Also Known As: Alaska Solitaire
Russian Solitaire is very similar to Yukon Solitaire, but with one important difference- cards are built down in suit, rather than in alternate colors. This makes the game considerably harder, and many deals can not be finished.
To build ascending suit sequences, starting with the Ace, in the foundation zone.
How to Play:
In the manoeuvre zone, move any pile of cards from one stack to another, as long as the top card in the pile is of the same suit and one lower rank than the card it moves onto.
Only a King (with or without a pile) can move onto an empty manoeuvre stack.
The game is won when all cards are moved into the foundation zone.
To win Russian Solitaire it is necessary to expose all of the face-down cards. All moves should be taken with the purpose of exposing these cards.
Often there are moves possible which do not help to expose cards, or fill the foundation - these should be resisted, as they wont help to win the game.
Suppose that the initial deal looks like this:
There is a simple move we can do at the start to expose a new card- Move the 5 of Hearts onto the 6 Of Hearts, which exposes the 2 of Diamonds...
Now we might want to expose the Ace of Spades, so that it can go to a foundation.
Working backwards, to expose the Ace, we will need to move the Queen of Hearts.
To move the Queen of Hearts, we will need to expose the King of Hearts.
To expose the King, we need to move the Jack of Spades.
To move the Jack Of Spades, we need to expose the Queen of Spades.
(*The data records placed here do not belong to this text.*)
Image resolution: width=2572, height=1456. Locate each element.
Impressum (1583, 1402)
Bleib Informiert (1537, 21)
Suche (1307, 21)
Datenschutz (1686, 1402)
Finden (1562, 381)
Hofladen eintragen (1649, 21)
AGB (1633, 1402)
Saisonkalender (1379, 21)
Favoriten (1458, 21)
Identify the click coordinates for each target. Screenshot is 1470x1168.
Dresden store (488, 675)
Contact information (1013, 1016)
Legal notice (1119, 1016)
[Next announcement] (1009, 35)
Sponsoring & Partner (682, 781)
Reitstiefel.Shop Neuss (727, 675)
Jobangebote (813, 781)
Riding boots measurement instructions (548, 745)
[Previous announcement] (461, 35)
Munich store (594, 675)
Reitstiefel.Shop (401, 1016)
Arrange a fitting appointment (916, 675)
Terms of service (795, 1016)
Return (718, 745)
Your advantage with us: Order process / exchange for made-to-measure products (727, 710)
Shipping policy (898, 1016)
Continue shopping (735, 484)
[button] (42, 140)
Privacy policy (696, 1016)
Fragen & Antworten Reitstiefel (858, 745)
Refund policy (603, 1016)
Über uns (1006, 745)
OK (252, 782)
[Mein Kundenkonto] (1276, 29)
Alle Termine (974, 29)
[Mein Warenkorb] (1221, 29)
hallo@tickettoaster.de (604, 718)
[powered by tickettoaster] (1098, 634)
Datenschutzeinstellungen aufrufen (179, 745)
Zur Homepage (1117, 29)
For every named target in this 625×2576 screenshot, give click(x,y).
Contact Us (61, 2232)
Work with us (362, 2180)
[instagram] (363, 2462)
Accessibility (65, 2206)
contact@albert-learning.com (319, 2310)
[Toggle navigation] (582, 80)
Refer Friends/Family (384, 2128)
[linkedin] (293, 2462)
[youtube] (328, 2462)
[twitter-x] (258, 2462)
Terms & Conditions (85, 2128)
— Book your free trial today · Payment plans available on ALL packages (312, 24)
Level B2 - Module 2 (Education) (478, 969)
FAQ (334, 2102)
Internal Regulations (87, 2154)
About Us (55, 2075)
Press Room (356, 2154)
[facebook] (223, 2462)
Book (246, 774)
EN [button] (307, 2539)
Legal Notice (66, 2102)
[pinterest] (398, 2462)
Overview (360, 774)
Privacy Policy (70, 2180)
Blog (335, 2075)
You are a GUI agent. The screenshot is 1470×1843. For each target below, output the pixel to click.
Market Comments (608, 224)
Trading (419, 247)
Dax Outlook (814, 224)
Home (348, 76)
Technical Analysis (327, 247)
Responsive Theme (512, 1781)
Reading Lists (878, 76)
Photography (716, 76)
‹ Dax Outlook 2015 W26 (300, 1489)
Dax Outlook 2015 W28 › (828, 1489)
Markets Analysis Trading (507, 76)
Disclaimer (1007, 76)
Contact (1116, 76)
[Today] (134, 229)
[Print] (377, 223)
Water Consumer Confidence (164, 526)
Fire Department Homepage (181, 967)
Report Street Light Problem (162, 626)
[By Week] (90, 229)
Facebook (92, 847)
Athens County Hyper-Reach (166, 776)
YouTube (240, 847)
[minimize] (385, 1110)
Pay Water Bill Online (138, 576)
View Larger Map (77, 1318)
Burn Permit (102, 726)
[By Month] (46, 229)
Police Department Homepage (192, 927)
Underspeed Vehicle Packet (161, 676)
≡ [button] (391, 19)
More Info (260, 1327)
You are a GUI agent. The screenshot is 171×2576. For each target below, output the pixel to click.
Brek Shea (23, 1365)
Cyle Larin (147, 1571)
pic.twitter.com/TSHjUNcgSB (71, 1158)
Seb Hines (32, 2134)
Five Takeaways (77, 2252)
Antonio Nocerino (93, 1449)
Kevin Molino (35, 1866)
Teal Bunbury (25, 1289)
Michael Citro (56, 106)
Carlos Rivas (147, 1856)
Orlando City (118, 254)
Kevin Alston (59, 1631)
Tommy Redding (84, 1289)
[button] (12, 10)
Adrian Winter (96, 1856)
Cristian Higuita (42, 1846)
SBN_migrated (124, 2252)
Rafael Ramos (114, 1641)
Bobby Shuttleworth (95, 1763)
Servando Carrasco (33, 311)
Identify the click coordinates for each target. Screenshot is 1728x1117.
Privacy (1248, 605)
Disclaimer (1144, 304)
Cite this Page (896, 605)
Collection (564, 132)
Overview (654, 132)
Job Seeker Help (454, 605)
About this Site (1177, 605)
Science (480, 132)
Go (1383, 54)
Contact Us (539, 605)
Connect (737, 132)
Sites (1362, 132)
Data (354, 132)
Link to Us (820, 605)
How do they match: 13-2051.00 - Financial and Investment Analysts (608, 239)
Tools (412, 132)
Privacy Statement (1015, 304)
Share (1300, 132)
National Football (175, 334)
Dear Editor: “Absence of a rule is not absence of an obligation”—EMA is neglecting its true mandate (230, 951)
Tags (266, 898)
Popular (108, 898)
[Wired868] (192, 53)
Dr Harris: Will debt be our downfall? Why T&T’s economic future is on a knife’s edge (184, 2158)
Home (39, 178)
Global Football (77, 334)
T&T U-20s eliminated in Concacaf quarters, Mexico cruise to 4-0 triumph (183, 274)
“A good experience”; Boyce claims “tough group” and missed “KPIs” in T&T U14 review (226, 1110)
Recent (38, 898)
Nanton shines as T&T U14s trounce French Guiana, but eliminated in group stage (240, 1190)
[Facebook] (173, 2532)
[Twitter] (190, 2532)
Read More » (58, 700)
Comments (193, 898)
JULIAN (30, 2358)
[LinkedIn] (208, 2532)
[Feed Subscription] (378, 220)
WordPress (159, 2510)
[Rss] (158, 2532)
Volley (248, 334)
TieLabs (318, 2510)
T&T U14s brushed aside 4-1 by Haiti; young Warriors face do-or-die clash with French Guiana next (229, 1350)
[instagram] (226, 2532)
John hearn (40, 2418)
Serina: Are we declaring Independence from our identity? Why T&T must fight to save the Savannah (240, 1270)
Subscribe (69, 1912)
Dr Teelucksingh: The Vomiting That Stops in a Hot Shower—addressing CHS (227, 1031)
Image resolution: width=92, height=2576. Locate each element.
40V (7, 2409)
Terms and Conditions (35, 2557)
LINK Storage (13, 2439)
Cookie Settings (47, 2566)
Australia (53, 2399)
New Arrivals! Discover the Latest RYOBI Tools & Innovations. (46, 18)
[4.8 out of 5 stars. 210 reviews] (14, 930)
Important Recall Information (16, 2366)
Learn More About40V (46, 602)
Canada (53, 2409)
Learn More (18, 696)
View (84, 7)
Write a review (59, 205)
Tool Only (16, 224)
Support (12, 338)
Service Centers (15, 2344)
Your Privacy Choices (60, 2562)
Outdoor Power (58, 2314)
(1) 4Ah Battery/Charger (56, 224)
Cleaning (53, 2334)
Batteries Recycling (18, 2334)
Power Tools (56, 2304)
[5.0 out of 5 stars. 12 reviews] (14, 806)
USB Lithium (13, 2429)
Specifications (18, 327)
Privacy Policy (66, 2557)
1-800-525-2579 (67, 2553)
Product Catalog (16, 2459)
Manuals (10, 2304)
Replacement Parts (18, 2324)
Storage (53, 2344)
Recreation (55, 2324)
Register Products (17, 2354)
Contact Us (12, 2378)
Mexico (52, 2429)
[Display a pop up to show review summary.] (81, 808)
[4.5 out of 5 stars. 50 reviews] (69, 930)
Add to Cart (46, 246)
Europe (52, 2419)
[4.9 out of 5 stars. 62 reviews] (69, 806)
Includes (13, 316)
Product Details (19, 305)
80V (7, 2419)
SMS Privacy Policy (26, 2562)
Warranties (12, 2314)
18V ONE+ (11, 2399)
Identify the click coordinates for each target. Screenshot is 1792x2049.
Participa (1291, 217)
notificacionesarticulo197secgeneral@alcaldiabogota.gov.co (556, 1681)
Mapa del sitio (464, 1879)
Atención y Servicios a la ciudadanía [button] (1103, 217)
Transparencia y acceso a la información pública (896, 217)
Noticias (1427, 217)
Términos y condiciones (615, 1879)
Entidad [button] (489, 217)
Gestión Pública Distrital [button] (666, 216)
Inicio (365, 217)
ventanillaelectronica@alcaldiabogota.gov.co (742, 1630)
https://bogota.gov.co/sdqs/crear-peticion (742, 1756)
To expose the Queen of spades, we need to move the 8 of Clubs, which can move onto the 9 of clubs.
So, working the other way, we make the following moves...
- 8 Of Clubs onto 9 of Clubs
- Jack of Spades onto Queen of Spades
- Queen of Hearts onto King of Hearts
This exposes the Ace, which can be moved to the foundation, and exposes the 3 of Hearts underneath...
From here you might try to empty a column (so you can move the King of Hearts). You might do this by trying to get the 2 of Diamonds onto the 3 of Diamonds.